Ballmer's pledge to have Windows 7 tablets on store shelves shouldn’t be surprising to Microsoft partners who attended this year's Worldwide Partner Conference. At that event, Ballmer said Microsoft was working with Asus, Dell, Sony, Samsung and Toshiba on Windows 7 powered "slate" devices, and that some of these would be available by year's end.

With tablet PCs, Microsoft's strategy is to cover a range of form factors and sizes, some with keyboards and some without. By positioning Windows 7 tablets as suitable for content creation as well as consumption, Microsoft is showing how it plans to slow the runaway train of iPad momentum.

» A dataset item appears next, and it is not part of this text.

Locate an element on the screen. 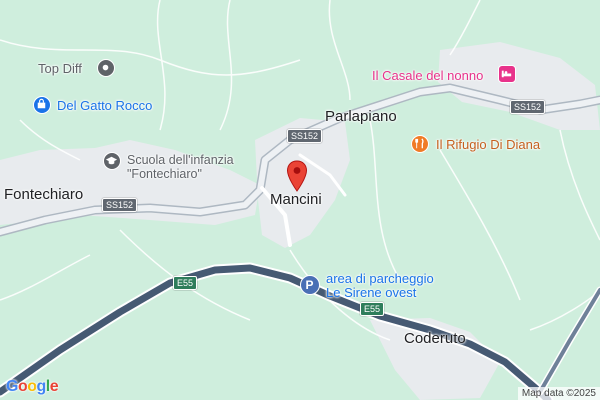 This screenshot has width=600, height=400. town-parlapiano: Parlapiano is located at coordinates (361, 116).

Ballmer, who has previously characterized the iPad as just another PC form factor, would love to be able to pigeonhole the iPad as a one-dimensional content consumption device.

"If you really want most of the benefits of what a PC has to offer -- the ability to create and consume, take documents of all types -- a form factor that actually has been tuned for a lot of things over a number of years, we certainly have a superior device," Ballmer said at the London School Of Economics event.